* **Your task**:
Copy out, unchanged, the entries below from the "Instruction: Open the" line to the final line. Omit pictures.

* **Data to process**:
|---|

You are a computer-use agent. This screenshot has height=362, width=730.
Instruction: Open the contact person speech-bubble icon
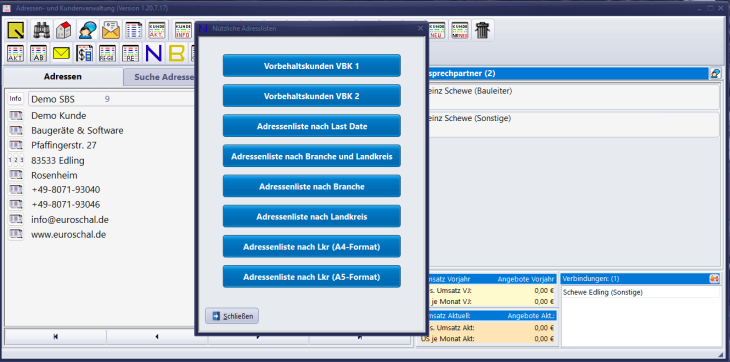point(87,30)
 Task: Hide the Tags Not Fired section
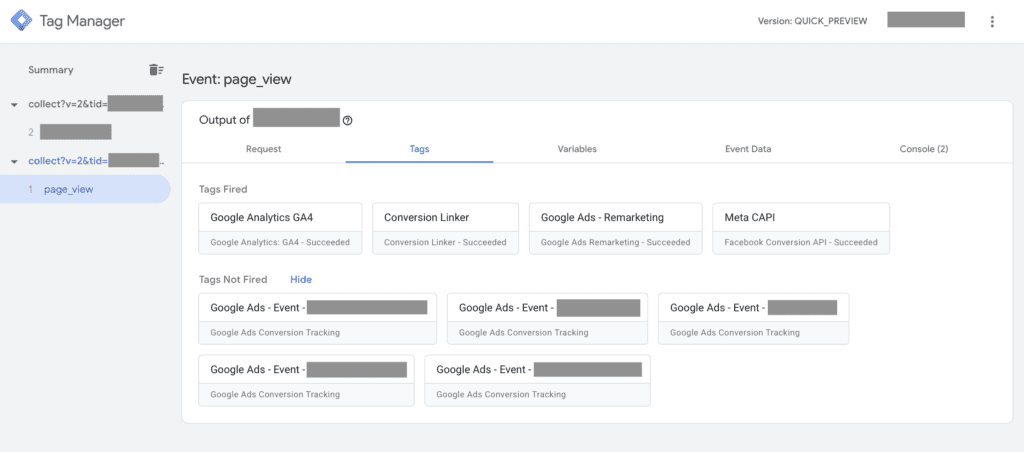coord(301,280)
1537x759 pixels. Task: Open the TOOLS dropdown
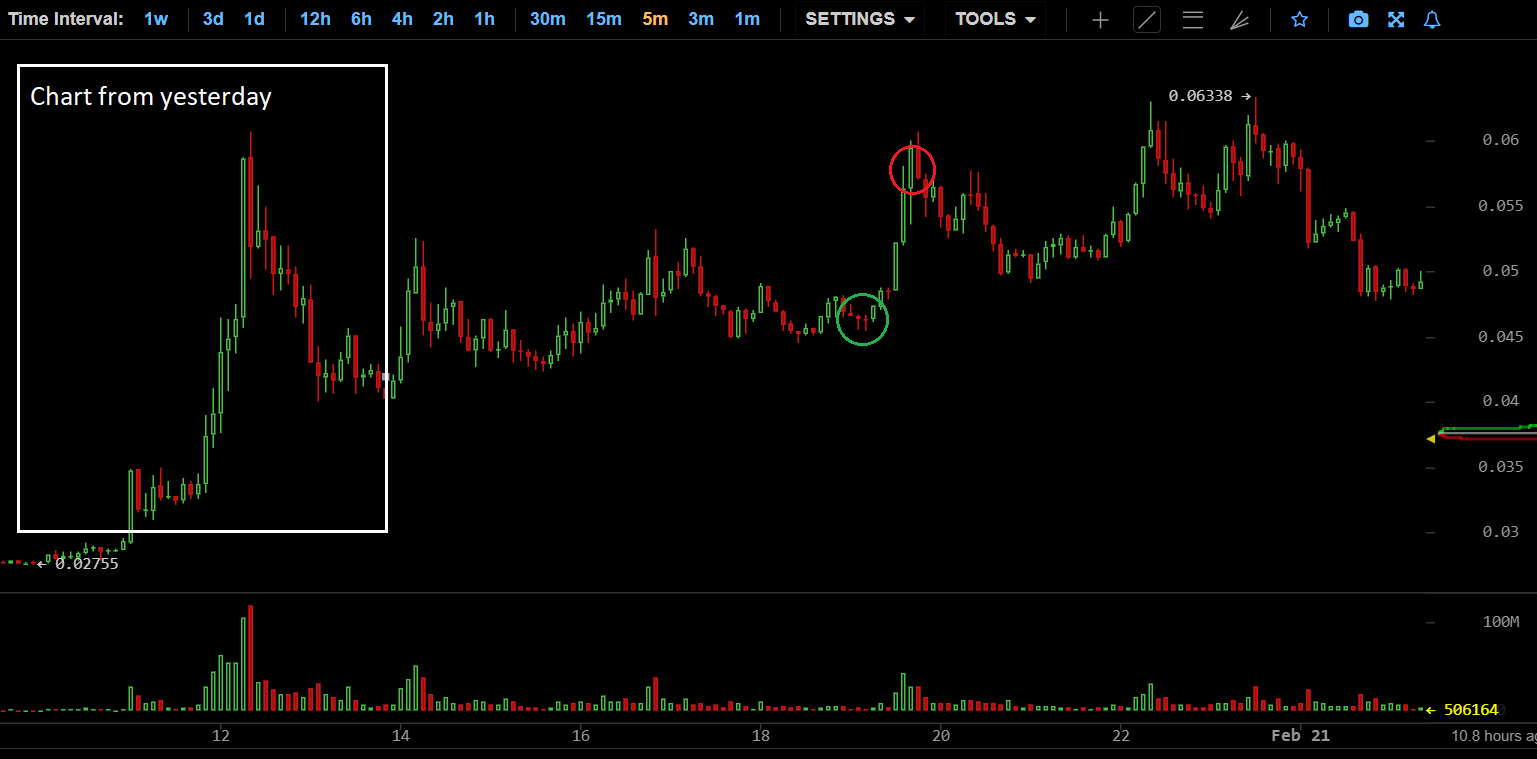click(x=995, y=19)
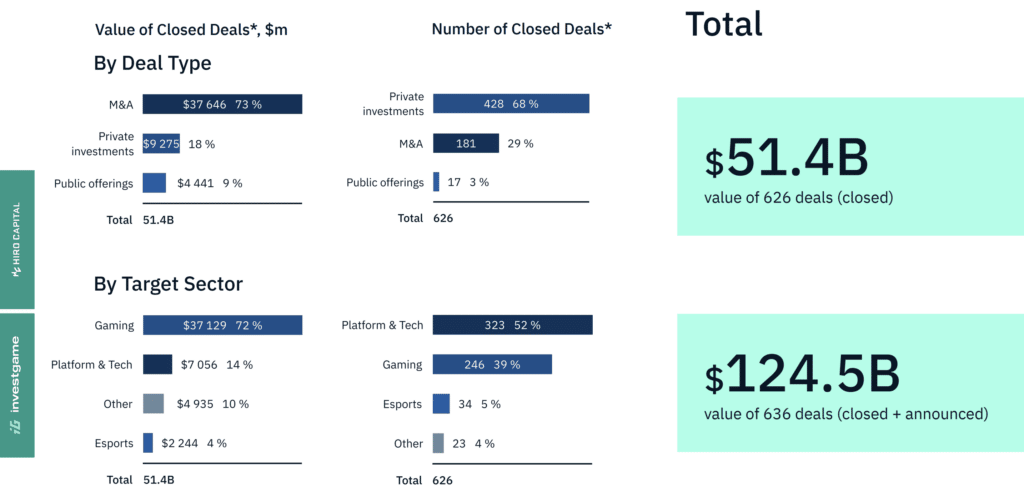
Task: Click the Esports $2 244 value bar
Action: 148,443
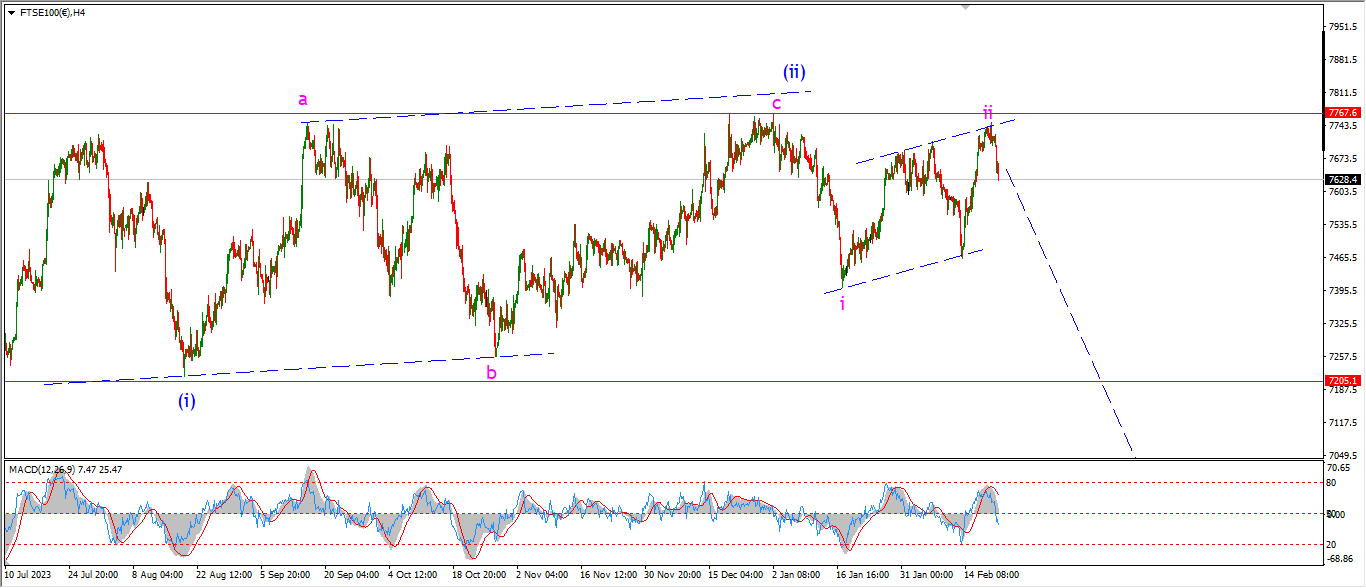1366x588 pixels.
Task: Click the red 7767.6 price tag
Action: 1341,113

|---|

* **Reply to the exercise**:
Instruction: Open the contact person speech-bubble icon
point(87,30)
 Task: Hide the Tags Not Fired section
coord(301,280)
1537x759 pixels. Task: Open the TOOLS dropdown
click(x=995, y=19)
Task: Click the Esports $2 244 value bar
Action: 148,443
1366x588 pixels.
Task: Click the red 7767.6 price tag
Action: 1341,113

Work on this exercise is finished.